Elle songea alors que sa vie était trop précieuse aux conjurés d'Angers, donc à Tristan l'Hermite, pour que ce dernier la laissât égorger si bêtement.
Malgré les pensées rassurantes qu'elle s'efforçait de cultiver, Catherine ne ferma pas l'œil de la nuit. La gorge sèche, les tempes bourdonnantes, elle entendit passer chacune des heures de la nuit scandées par les cris des veilleurs sur les tours du château. Elle avait beau savoir que Sara s'occupait d'elle, son absence lui était pénible.

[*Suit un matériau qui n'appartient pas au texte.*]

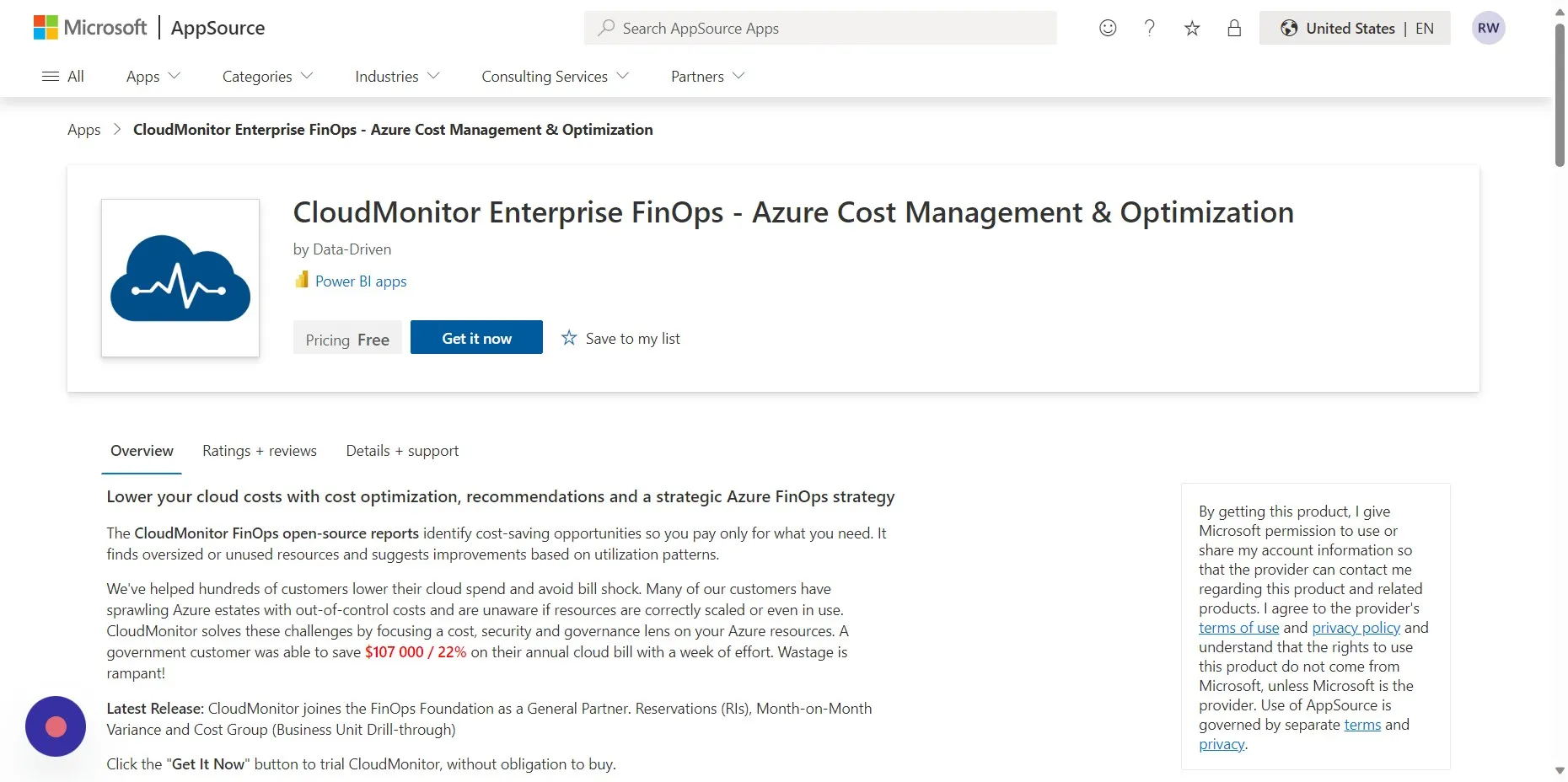Toggle Save to my list star
This screenshot has width=1568, height=782.
pyautogui.click(x=620, y=338)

Elle se sentait affreusement seule et ne parvenait pas à se défaire de ce sentiment d'absurdité. Le lever du jour n'allégea pas son angoisse.
Pourquoi Sara ne revenait-elle pas ? Qu'est-ce qui pouvait la retenir aussi longtemps auprès de Tristan ? Avait-elle été surprise quittant le camp ou y rentrant ?
Quand un coq chanta quelque part dans la campagne, Catherine n'y tint plus. Les autres dormaient profondément. Elle se glissa vers l'ouverture du chariot, mais, juste à cet instant, Sara reparut.
Un énorme soupir dégonfla la poitrine oppressée de la jeune femme.
– Enfin, chuchota-t-elle. Je n'ai pas pu dormir tant je suis angoissée.